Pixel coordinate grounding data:
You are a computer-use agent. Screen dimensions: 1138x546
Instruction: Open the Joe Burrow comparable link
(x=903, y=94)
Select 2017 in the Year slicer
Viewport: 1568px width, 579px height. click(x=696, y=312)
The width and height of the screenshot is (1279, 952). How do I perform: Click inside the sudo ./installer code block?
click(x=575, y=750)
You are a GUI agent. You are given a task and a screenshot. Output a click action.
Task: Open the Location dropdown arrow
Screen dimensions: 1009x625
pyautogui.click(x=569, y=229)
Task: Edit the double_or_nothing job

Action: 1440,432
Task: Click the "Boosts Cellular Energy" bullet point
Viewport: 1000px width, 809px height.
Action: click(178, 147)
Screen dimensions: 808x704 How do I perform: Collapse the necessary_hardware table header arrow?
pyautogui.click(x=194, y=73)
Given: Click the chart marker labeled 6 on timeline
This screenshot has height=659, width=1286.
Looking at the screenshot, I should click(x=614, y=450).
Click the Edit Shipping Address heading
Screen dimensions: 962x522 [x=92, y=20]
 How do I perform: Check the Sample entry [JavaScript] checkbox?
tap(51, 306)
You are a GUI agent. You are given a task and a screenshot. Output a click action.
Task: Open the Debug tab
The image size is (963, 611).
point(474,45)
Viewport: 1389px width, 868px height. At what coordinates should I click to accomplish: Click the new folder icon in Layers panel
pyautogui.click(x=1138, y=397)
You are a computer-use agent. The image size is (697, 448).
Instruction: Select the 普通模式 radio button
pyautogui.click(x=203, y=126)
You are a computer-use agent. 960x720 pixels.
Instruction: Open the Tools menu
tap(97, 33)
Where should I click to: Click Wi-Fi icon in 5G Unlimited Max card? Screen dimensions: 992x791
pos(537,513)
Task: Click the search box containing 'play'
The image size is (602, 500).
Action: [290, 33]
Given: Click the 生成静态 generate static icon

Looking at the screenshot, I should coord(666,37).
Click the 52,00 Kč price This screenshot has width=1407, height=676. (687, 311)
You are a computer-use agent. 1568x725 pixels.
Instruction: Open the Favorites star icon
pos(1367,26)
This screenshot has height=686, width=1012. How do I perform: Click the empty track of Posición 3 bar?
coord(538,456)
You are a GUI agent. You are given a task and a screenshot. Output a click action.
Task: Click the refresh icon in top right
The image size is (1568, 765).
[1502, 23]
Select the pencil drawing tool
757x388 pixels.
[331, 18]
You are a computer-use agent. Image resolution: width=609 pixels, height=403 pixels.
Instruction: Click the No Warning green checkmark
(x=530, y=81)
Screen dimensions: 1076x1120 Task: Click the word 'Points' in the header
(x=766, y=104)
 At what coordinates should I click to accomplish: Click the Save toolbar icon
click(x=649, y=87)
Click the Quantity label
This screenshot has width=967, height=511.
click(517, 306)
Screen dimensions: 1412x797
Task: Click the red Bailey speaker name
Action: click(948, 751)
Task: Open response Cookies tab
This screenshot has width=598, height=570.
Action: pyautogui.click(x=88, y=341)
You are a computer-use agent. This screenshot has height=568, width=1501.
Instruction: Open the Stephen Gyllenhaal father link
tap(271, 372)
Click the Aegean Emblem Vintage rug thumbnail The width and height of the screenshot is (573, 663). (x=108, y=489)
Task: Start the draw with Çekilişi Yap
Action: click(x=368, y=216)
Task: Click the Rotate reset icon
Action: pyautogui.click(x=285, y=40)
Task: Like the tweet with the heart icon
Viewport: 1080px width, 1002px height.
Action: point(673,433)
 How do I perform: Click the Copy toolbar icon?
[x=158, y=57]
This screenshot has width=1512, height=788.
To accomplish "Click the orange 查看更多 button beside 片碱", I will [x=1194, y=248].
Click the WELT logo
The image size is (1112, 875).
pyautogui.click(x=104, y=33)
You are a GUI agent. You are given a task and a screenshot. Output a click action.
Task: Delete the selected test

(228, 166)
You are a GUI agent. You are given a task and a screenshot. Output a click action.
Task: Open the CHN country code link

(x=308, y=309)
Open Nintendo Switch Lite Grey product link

> _What to produce_: Each line in the data that holds the string "computer" should be found and copied.

> _Response area_:
You are a computer-use agent. Screen dimensions: 1138x546
You are a computer-use agent. The image size is (697, 448).
You are a computer-use agent. 960x720 pixels.
You are a computer-use agent. 1568x725 pixels.
You are a computer-use agent. Image resolution: width=609 pixels, height=403 pixels.
You are a computer-use agent. This screenshot has height=568, width=1501.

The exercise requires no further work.